How many subsets of $\mathbb{R}$ are order isomorphic to $\mathbb{Q}$?

• How many subsets of $\mathbb{R}$ are order isomorphic to $\mathbb{Q}$?
• How many subsets of the long line $\omega_1\times[0,1)$ are order isomorphic to $\mathbb{Q}$?

I can see that results in both cases are between $\mathfrak{c}$ and $\mathfrak{2^c}$.

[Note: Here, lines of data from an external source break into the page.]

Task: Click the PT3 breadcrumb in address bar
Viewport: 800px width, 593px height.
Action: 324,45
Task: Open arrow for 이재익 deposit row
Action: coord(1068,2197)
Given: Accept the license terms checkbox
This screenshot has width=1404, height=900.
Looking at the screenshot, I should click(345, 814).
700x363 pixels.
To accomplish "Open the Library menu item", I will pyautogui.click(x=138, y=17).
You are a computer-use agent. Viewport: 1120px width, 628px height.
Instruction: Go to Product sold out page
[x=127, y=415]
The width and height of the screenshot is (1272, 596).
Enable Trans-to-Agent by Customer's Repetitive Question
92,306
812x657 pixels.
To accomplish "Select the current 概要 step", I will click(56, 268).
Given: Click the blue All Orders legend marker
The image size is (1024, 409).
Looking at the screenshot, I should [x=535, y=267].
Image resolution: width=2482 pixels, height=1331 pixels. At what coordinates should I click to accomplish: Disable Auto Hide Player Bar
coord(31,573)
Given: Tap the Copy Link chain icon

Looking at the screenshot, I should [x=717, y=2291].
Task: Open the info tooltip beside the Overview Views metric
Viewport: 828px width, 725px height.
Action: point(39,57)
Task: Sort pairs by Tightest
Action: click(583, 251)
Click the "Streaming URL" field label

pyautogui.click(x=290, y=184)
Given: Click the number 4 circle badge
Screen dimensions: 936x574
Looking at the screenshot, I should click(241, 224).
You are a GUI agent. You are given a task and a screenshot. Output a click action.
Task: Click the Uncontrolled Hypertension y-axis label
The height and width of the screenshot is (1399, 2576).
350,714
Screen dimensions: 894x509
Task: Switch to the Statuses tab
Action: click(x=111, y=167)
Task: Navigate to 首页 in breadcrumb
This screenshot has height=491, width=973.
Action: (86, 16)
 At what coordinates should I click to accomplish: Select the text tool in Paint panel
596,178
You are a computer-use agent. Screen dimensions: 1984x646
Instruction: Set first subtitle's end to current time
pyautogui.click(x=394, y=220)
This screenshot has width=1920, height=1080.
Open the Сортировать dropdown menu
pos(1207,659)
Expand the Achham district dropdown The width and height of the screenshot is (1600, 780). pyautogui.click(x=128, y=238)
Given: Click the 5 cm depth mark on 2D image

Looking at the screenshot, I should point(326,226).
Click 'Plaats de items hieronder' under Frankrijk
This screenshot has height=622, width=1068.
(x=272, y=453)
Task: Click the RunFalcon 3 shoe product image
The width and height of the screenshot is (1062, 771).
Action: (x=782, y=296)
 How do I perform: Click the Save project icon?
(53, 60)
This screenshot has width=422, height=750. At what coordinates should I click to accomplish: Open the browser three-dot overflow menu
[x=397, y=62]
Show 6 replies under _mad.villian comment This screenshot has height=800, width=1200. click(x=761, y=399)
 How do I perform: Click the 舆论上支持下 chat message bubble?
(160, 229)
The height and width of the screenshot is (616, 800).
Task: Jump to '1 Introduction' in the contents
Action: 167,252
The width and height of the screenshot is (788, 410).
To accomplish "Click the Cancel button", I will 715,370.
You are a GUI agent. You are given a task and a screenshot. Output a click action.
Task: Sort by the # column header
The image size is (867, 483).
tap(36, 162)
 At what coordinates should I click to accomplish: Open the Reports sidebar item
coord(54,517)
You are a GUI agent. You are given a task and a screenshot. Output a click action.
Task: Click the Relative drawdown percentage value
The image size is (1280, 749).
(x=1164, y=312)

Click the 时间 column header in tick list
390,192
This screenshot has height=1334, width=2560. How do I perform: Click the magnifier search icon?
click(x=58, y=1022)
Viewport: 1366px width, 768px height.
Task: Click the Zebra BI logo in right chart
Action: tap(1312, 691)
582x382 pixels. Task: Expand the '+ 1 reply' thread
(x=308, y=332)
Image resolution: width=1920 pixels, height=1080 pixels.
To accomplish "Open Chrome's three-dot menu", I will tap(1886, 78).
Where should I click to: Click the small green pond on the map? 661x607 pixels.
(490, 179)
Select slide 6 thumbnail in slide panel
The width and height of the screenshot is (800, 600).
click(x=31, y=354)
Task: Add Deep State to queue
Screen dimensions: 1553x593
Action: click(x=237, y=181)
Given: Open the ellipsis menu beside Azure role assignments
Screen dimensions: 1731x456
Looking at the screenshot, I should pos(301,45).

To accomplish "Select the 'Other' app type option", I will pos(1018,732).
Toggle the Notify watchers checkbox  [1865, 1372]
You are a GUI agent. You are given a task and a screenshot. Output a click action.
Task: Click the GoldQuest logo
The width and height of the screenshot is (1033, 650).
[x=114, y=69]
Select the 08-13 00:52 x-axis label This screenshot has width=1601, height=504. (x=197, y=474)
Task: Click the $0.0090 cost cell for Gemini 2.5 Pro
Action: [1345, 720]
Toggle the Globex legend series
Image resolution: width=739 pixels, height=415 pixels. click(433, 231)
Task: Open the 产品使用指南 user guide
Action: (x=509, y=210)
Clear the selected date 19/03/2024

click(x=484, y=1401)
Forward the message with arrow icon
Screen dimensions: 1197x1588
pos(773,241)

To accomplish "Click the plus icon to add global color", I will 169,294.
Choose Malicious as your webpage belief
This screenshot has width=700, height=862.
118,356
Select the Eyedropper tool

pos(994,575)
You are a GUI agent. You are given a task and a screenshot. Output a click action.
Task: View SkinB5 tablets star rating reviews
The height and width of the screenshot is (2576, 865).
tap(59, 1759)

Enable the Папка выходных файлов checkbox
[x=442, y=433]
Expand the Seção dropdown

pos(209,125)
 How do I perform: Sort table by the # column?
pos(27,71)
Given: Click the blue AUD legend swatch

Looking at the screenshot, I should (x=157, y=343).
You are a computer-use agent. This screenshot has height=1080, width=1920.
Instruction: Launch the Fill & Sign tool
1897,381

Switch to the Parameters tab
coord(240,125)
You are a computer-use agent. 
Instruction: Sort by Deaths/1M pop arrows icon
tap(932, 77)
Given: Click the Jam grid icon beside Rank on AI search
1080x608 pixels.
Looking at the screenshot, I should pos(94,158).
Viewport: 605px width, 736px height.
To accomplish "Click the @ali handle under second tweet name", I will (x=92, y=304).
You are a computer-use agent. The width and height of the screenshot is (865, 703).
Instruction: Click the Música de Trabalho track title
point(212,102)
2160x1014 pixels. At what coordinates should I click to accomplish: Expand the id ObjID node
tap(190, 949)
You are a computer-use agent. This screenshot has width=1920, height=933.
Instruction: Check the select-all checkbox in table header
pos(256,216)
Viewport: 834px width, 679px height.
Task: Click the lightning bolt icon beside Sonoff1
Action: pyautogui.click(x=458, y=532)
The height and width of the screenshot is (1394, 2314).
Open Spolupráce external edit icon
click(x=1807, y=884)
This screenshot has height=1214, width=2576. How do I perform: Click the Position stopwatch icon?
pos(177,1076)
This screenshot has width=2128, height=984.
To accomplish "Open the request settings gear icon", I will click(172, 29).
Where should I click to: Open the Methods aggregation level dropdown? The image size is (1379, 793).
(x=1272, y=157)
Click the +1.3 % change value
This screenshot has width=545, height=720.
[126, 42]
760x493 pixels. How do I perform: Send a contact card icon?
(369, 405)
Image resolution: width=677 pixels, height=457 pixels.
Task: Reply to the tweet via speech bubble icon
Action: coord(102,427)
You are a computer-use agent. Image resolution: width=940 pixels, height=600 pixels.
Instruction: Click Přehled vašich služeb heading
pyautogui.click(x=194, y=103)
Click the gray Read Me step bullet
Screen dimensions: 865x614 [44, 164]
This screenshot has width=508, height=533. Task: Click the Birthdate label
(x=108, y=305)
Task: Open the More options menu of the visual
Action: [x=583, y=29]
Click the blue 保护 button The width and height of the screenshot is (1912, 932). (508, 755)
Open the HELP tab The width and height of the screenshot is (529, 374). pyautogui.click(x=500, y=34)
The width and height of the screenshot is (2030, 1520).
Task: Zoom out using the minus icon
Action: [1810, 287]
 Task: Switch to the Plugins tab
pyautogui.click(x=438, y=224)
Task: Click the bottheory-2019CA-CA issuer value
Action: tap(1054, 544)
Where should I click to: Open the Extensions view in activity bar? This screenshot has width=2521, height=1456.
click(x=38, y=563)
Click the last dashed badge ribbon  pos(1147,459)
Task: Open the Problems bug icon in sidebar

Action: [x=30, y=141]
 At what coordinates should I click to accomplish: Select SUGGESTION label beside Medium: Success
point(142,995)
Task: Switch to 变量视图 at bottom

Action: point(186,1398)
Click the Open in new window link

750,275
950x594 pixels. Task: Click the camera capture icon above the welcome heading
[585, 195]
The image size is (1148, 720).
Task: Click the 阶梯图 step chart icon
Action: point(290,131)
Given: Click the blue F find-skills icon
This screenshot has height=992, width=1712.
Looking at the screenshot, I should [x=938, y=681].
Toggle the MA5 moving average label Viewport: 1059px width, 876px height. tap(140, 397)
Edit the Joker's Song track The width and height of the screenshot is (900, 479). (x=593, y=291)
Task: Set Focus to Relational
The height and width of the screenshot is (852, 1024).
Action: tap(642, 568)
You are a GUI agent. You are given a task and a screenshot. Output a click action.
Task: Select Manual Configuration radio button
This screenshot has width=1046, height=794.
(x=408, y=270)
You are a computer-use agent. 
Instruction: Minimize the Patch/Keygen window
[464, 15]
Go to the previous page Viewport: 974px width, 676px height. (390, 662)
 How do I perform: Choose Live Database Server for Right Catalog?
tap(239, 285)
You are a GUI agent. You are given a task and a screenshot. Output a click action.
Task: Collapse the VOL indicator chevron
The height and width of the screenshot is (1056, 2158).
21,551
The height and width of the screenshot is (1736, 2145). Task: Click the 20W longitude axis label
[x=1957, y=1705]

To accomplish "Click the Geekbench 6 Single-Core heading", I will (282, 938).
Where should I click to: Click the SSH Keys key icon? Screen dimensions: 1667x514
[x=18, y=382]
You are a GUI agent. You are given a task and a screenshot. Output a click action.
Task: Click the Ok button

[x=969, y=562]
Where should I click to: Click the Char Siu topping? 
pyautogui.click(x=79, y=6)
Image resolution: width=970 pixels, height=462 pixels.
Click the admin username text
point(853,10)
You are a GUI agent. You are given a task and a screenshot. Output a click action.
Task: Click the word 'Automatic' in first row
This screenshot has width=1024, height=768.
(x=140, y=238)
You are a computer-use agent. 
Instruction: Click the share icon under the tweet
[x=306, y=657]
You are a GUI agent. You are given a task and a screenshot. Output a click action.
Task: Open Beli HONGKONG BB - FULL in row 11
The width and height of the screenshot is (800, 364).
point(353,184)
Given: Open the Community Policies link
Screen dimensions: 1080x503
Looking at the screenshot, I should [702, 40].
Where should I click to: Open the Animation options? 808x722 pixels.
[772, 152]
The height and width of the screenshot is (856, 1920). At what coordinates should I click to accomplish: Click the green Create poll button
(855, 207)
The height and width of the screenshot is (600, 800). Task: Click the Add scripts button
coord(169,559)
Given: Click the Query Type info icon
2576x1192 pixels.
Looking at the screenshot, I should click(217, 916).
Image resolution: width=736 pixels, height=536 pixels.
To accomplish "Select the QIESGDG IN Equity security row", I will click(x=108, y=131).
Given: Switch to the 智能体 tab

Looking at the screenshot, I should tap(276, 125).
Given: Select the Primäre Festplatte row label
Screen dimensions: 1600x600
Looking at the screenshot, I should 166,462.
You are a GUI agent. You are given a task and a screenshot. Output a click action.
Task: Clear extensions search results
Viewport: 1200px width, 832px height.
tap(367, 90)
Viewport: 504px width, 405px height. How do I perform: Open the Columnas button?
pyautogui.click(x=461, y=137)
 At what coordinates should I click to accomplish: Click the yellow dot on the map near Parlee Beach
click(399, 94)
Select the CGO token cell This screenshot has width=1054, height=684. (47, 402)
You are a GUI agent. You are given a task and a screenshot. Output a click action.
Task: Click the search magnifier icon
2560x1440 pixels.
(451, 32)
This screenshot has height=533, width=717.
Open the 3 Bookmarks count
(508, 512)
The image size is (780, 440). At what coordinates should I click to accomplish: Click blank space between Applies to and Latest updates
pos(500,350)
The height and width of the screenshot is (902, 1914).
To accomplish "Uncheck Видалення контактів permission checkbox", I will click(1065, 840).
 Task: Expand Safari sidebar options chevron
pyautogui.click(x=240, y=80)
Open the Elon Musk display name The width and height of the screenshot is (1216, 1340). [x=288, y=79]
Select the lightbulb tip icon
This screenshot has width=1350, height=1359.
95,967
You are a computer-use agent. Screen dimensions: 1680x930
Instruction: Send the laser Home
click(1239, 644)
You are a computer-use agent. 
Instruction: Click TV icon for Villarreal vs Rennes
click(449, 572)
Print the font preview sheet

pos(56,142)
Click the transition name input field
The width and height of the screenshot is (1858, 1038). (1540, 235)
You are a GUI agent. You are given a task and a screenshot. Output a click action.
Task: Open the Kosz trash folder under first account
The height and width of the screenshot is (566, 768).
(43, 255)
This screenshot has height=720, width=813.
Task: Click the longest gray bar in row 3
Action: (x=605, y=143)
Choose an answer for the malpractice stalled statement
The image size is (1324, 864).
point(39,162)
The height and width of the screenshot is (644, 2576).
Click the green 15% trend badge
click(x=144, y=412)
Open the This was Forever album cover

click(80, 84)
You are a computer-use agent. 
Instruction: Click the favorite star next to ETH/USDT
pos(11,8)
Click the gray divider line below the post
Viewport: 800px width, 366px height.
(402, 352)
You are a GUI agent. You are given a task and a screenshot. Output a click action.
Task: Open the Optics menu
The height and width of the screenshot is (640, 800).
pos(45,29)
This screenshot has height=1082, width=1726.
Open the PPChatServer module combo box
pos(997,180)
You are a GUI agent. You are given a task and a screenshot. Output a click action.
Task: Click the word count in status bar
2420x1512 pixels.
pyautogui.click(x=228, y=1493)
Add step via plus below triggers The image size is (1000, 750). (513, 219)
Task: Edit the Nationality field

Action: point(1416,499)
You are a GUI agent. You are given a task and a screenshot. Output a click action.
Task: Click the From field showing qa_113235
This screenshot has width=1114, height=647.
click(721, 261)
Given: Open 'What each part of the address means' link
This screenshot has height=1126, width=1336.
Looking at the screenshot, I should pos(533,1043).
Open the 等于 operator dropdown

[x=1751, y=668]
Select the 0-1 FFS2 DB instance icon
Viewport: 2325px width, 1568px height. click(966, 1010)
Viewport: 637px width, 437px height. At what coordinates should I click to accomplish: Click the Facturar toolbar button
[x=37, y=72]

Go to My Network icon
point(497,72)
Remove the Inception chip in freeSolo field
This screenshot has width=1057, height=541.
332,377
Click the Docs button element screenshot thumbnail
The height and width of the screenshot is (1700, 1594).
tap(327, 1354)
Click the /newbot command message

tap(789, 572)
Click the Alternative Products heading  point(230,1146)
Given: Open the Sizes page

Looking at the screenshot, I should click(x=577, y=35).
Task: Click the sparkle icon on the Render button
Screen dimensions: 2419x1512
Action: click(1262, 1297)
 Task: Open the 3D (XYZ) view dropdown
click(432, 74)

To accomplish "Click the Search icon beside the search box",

• There are $\mathfrak c$ subsets of $\mathbb R$ (and of $\omega_1\times[0,1)$) of size $\mathfrak c$, so really there is only one possibility. – Andrés E. Caicedo May 26 '13 at 16:12
• @Andres Did you mean "of size $\aleph_0$"? – Hanna K. May 26 '13 at 16:30
• Note that both answers below work for the long line as well, since they're just cardinality arguments. – Noah Schweber May 26 '13 at 16:55
• (@HannaK. Yes, of course. Silly typo.) – Andrés E. Caicedo May 26 '13 at 17:35

There are continuum many countable subsets of the continuum (because $\mathfrak{c}^{\aleph_0}=2^{\aleph_0}$). Thus the answer is $\mathfrak{c}$. See this question.
There are $2^{\aleph_0}$ subsets of $\Bbb Q$ which are order isomorphic to $\Bbb Q$.
To see this, note that $\Bbb{Q\setminus N}$ is order isomorphic to $\Bbb Q$, and consider for every $A\subseteq\Bbb N$ the set $\Bbb{Q\setminus N}\cup A$.
Since there are no more than $2^{\aleph_0}$ countable subsets to $\Bbb R$ the answer has to be $2^{\aleph_0}$.